L'électricien public discute avec l'Etat pour trouver avant la fin de l'année un moyen d'alléger le poids dans ses comptes de la contribution au service public de l'électricité (CSPE), une taxe facturée à ses clients pour financer le développement des renouvelables en France.

Les hausses de cette taxe ne suffisant pas à couvrir notamment l'essor des énergies éolienne et solaire depuis 2007, selon EDF, la CSPE représente pour la société un déficit cumulé proche de 5 milliards d'euros à fin 2012, à comparer avec une dette du groupe attendue autour de 40,5 milliards selon le consensus Thomson Reuters I/B/E/S.

La compensation intégrale de ce déficit permettrait à elle seule à EDF d'atteindre son objectif de ratio d'endettement financier net sur résultat brut d'exploitation de 2,5 en fin d'année, un plafond déjà atteint au 30 juin et qui, sans solution, devrait être dépassé au 31 décembre.

"Si EDF réussit à régler cette question, ce sera un énorme soulagement", estime Emmanuel Turpin, analyste chez Morgan Stanley.

"L'enjeu pour le groupe est de stopper la hausse de cette facture (...) et d'obtenir une résorption au cours des années à venir. La contrainte, c'est que l'Etat français n'est probablement pas prêt à annoncer une forte hausse des tarifs de l'électricité pour répercuter l'augmentation de la CSPE et que la hausse devrait donc rester graduelle", ajoute-t-il.

"EDF peut accepter un remboursement sur plusieurs années mais a besoin d'un cadre qui mette ce principe noir sur blanc. On peut imaginer un accord pluriannuel qui soit concrétisé par un cadre légal."

GDF SUEZ ET TOTAL SOLLICITÉS ?

Le groupe cherche également à obtenir une compensation pour le coût de portage du déficit. Son PDG, Henri Proglio, évoquait au printemps des charges financières d'environ un milliard d'euros.

L'Etat, qui détient 84% du capital d'EDF, pourrait en outre envisager d'élargir l'assiette de la CSPE en mettant à contribution les industries pétrolières et gazières et donc potentiellement les clients de GDF Suez et Total, une solution défendue par Henri Proglio.

Au ministère de l'Energie, on indique que l'Etat veut trouver "à court terme" une solution au déficit de CSPE qui s'est accumulé dans les comptes d'EDF et que la question d'une "réforme structurelle" sera abordée dans le cadre du débat sur la transition énergétique, dont les conclusions sont attendues mi-2013.

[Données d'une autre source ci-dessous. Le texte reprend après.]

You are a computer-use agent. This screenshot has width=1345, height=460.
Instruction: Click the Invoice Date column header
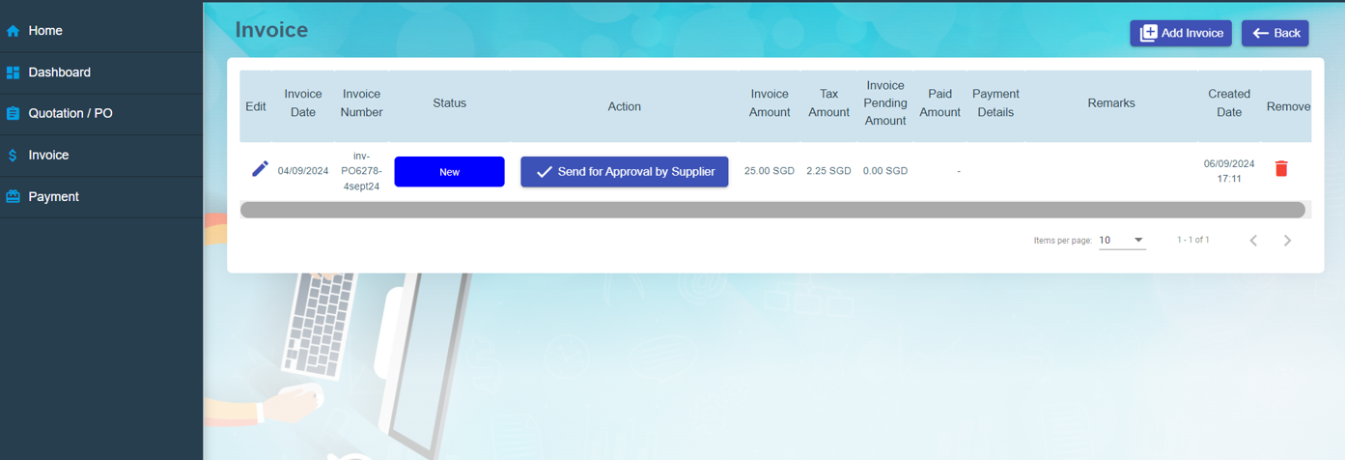point(303,103)
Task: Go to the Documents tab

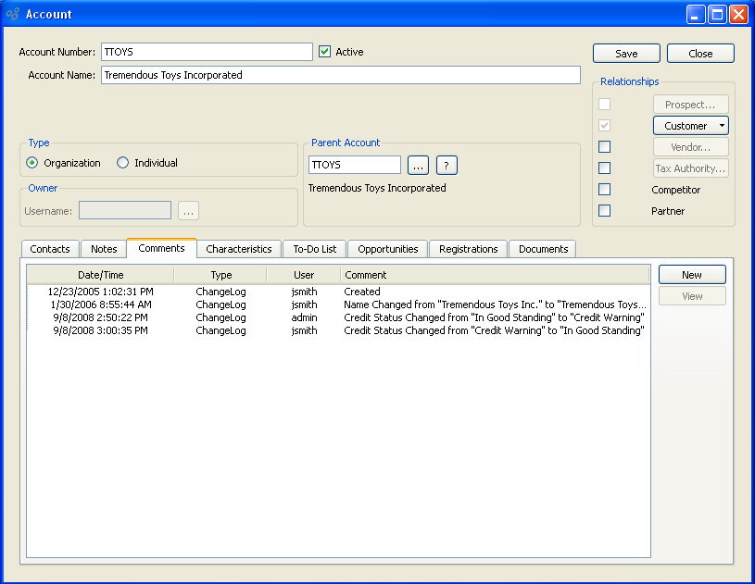Action: point(543,249)
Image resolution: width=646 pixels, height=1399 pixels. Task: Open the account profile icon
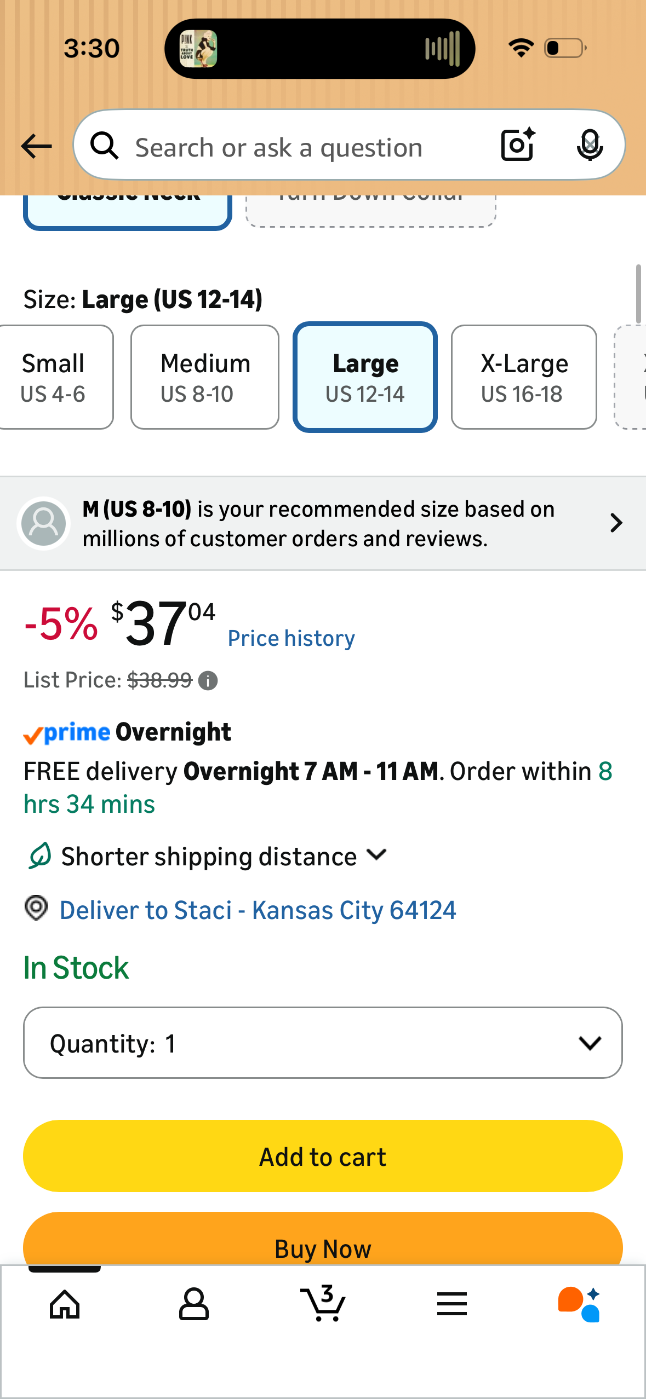194,1304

La question des hausses de tarifs accordées par l'Etat est cependant bien plus large que celle de la CSPE, et les analystes estiment que l'électricien public va devoir limiter ses investissements pour contenir sa dette, d'autant que le groupe prévoit une année 2013 difficile qui compliquera nettement l'atteinte de ses objectifs 2011-2015.

EDF, qui prévoyait en début d'année une enveloppe d'investissements nets plafonnée à 15 milliards d'euros en 2015 contre 10,5 milliards en 2011, entend réviser cette enveloppe.

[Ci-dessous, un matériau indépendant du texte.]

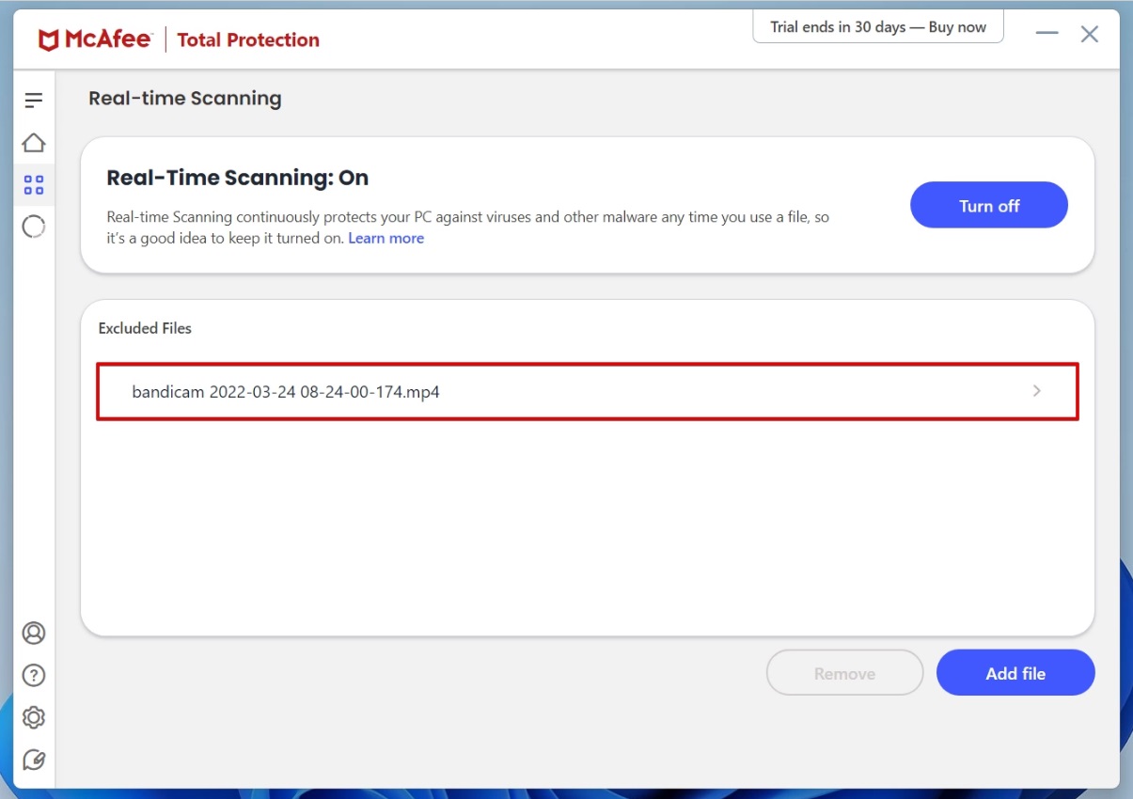Open the Learn more link
Image resolution: width=1133 pixels, height=799 pixels.
pyautogui.click(x=386, y=239)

Pour Ingo Becker, analyste chez Kepler, "le gouvernement va demander à EDF de sacrifier ses investissements de croissance" et la société pourrait ainsi réduire son enveloppe autour de 12 milliards d'euros en 2015, "ce qui va bien sûr pénaliser les perspectives à moyen terme".

POSSIBLES CESSIONS HORS DE FRANCE

Selon lui, EDF ne pourra pas totalement contourner le mur d'investissements qui l'attend et son flux de trésorerie disponible devrait rester négatif jusqu'en 2015.

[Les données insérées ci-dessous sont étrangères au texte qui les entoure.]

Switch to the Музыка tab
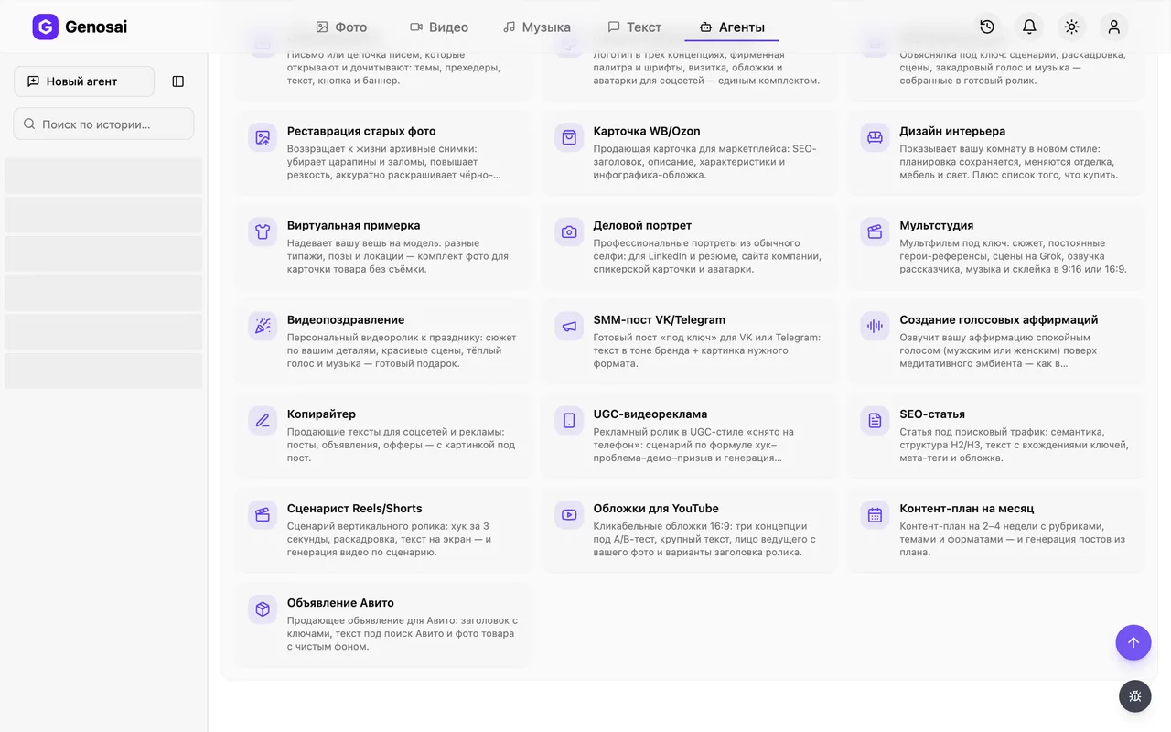This screenshot has height=732, width=1171. [537, 27]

Les seules dépenses annuelles moyennes dans son parc nucléaire français devraient en effet atteindre 3,7 milliards d'euros pour un programme d'environ 55 milliards à réaliser entre 2011 et 2025.

Dès lors, le groupe devra certainement se résoudre à des cessions au cours des deux prochaines années pour tenir ses objectifs en matière d'endettement.

"Nous nous attendons à ce que des ventes d'actifs soient annoncées tôt ou tard, principalement (voire exclusivement) hors de France. La marge de manoeuvre pourrait facilement atteindre 20 milliards d'euros", estime Ingo Becker.

Certains analystes pensaient également il y a peu qu'EDF pourrait proposer à l'Etat un dividende en actions au titre de 2012 afin de protéger son bilan, mais cette option n'a pas été retenue pour l'acompte qui sera payé en décembre.

"Dans un contexte budgétaire tendu, on voit mal comment l'Etat serait prêt à se priver d'un dividende en cash d'au moins 1,8 milliard d'euros ou à le voir baisser", relève un analyste basé à Paris.

L'action EDF, qui a touché un plus bas historique le 19 novembre, accuse un repli de 22% depuis le début de l'année après un plongeon de 39% en 2011.